» WHAT NEEDS TO BE DONE: Using the data below, output a verbatim copy of the lines between the one holding "Közérdekű adatok (81, 1313)" and the one holding "Русские Песни (159, 1710)", inclusive, without any pictures.

» Stored records:
----------------

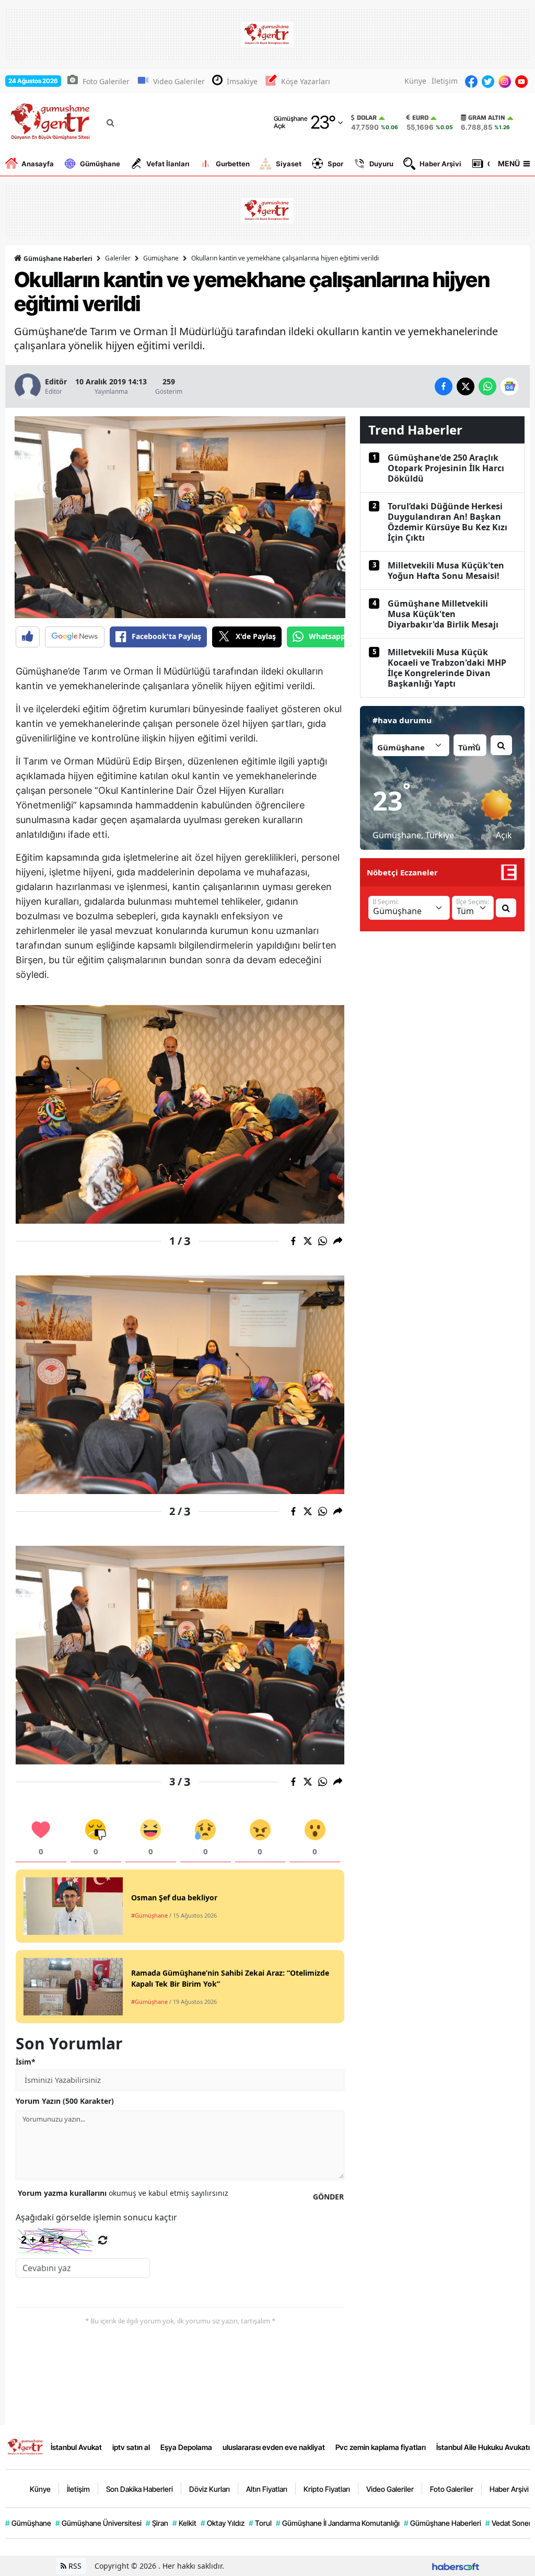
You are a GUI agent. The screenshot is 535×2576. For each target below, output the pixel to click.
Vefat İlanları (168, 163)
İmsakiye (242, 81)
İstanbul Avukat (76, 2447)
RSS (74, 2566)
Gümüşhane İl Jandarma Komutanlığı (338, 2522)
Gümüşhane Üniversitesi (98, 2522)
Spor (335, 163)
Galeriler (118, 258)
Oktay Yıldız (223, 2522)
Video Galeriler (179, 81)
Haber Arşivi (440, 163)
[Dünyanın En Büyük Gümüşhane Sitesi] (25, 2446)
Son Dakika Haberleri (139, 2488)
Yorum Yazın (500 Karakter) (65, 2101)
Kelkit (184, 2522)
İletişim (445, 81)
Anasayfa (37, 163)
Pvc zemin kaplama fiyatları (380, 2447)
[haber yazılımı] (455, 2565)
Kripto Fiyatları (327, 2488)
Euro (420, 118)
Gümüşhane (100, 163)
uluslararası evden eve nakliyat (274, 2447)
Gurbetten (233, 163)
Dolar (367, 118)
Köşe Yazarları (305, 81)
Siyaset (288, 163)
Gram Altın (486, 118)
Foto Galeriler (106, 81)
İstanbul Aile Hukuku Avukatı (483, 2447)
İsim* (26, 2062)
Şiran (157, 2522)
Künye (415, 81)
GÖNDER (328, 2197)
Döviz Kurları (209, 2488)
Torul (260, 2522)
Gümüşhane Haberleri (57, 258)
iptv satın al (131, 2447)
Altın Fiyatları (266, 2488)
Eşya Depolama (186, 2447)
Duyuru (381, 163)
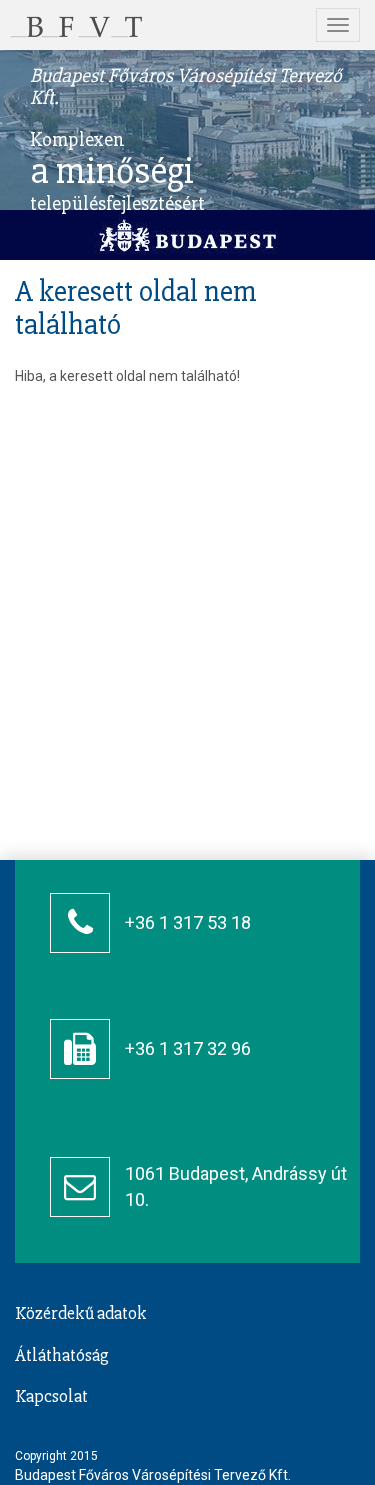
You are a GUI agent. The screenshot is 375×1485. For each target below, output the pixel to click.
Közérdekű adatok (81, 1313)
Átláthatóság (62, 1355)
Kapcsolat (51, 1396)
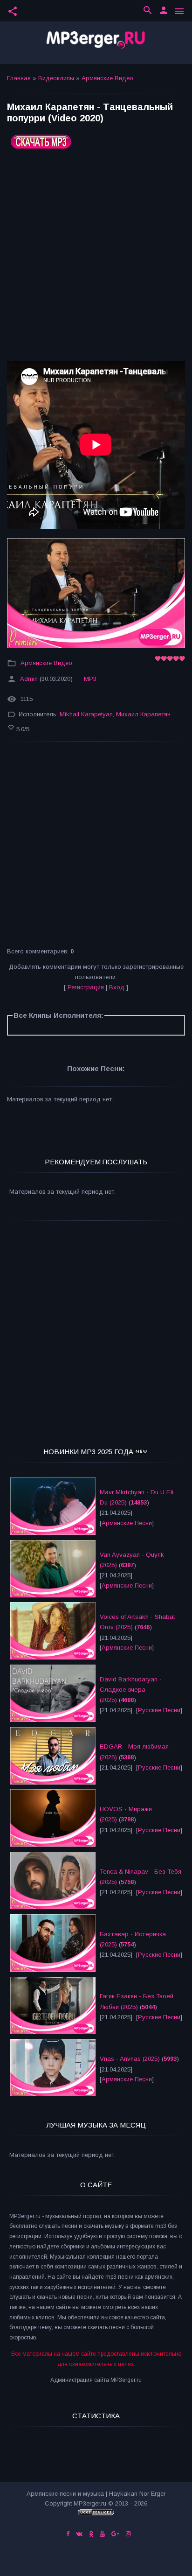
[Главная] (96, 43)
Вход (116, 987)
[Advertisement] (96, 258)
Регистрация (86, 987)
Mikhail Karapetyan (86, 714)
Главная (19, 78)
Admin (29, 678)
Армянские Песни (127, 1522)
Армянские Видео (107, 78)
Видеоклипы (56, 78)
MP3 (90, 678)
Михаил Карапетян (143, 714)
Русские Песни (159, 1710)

----------------

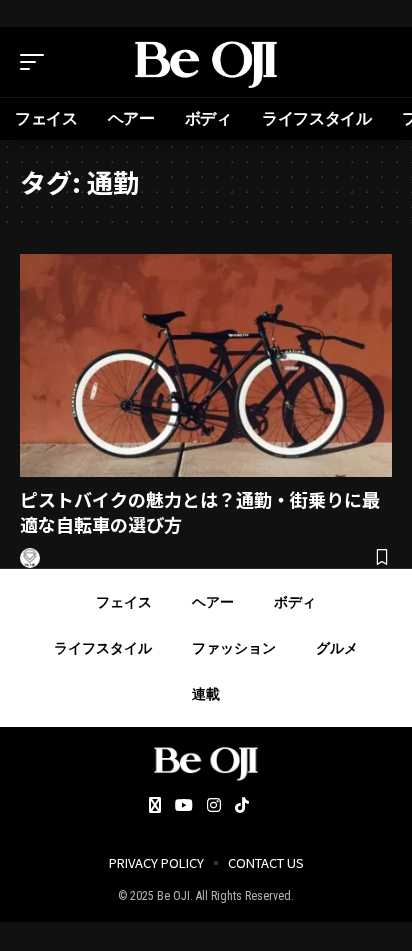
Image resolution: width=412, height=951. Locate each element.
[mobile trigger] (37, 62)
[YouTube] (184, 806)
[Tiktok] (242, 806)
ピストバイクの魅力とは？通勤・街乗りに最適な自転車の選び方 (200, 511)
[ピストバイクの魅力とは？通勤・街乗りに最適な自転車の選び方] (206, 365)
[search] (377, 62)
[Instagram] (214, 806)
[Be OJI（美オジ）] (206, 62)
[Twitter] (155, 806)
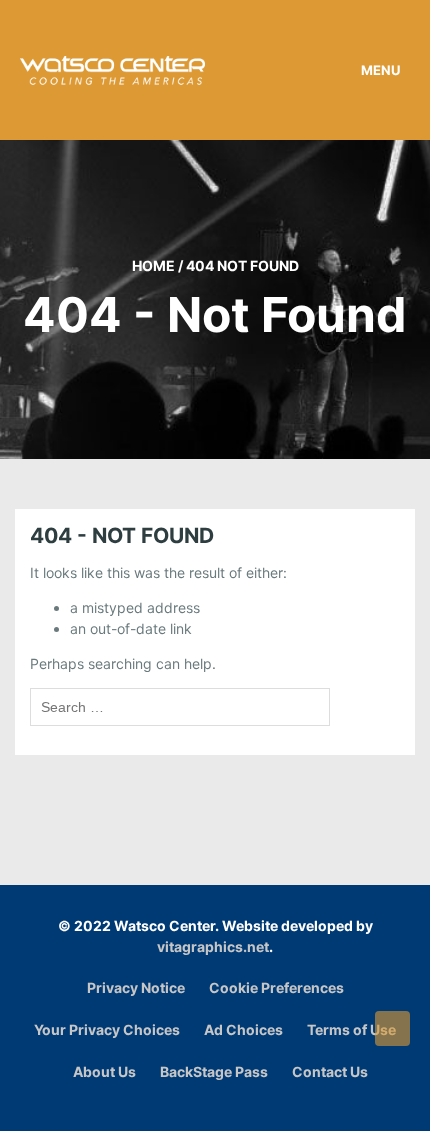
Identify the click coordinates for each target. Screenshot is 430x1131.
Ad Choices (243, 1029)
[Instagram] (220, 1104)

----------------

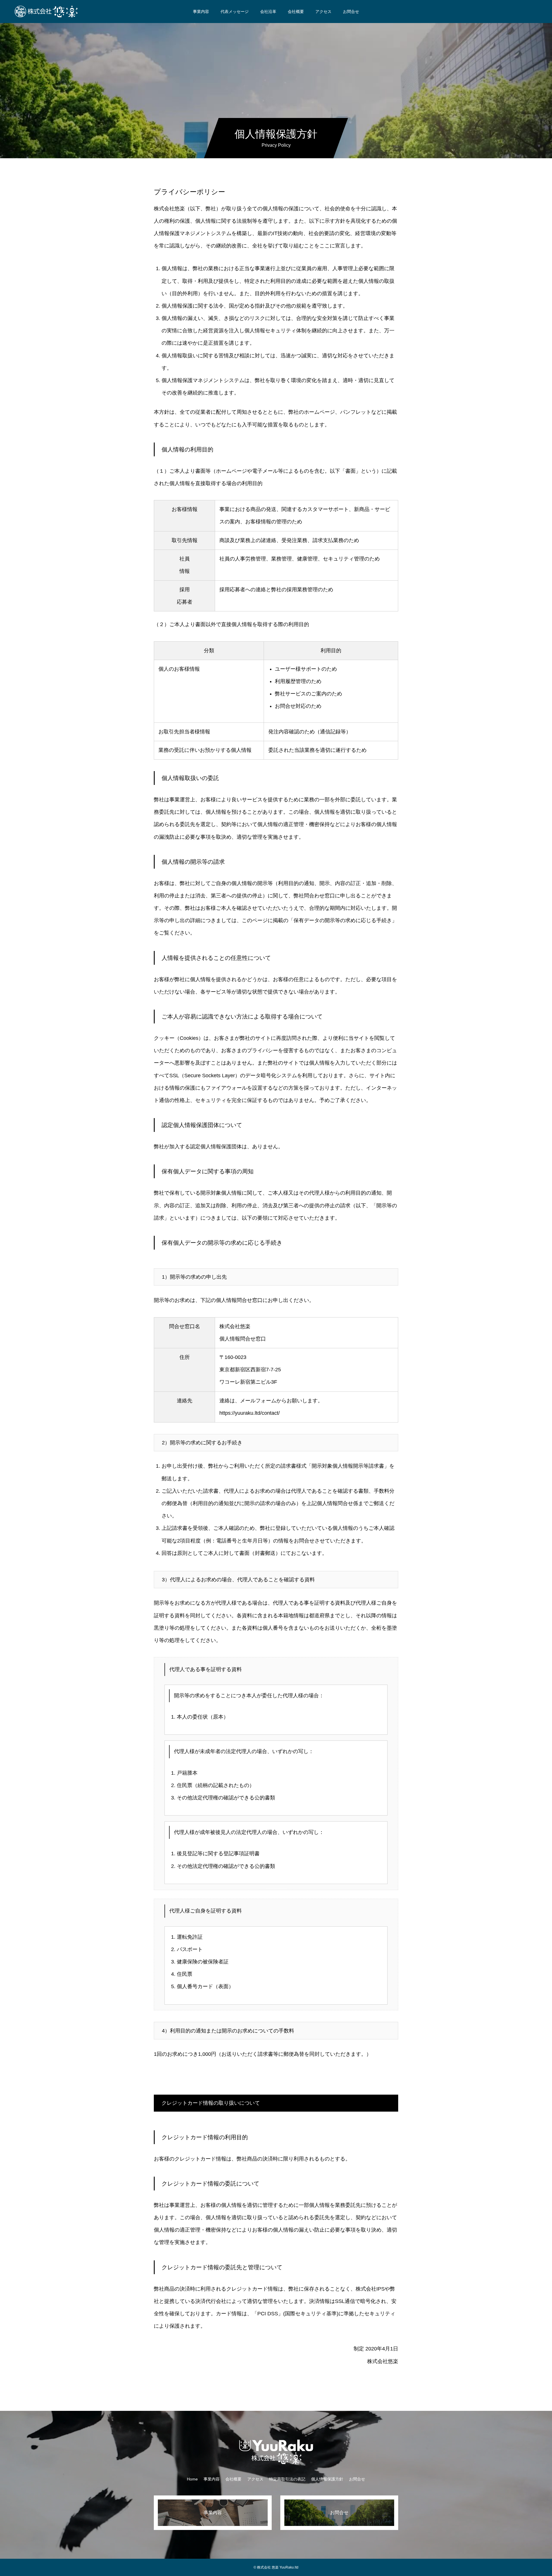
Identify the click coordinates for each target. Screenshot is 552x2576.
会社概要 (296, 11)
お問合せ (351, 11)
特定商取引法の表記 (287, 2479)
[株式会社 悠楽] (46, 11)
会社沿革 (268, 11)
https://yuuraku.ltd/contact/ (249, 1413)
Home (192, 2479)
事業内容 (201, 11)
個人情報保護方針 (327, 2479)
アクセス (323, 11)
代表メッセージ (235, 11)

----------------

» TASK ANSWER:
Közérdekű adatok (81, 1313)
Átláthatóság (62, 1355)
Kapcsolat (51, 1396)
[Главная] (96, 43)
Вход (116, 987)
[Advertisement] (96, 258)
Регистрация (86, 987)
Mikhail Karapetyan (86, 714)
Главная (19, 78)
Admin (29, 678)
Армянские Песни (127, 1522)
Армянские Видео (107, 78)
Видеоклипы (56, 78)
MP3 (90, 678)
Михаил Карапетян (143, 714)
Русские Песни (159, 1710)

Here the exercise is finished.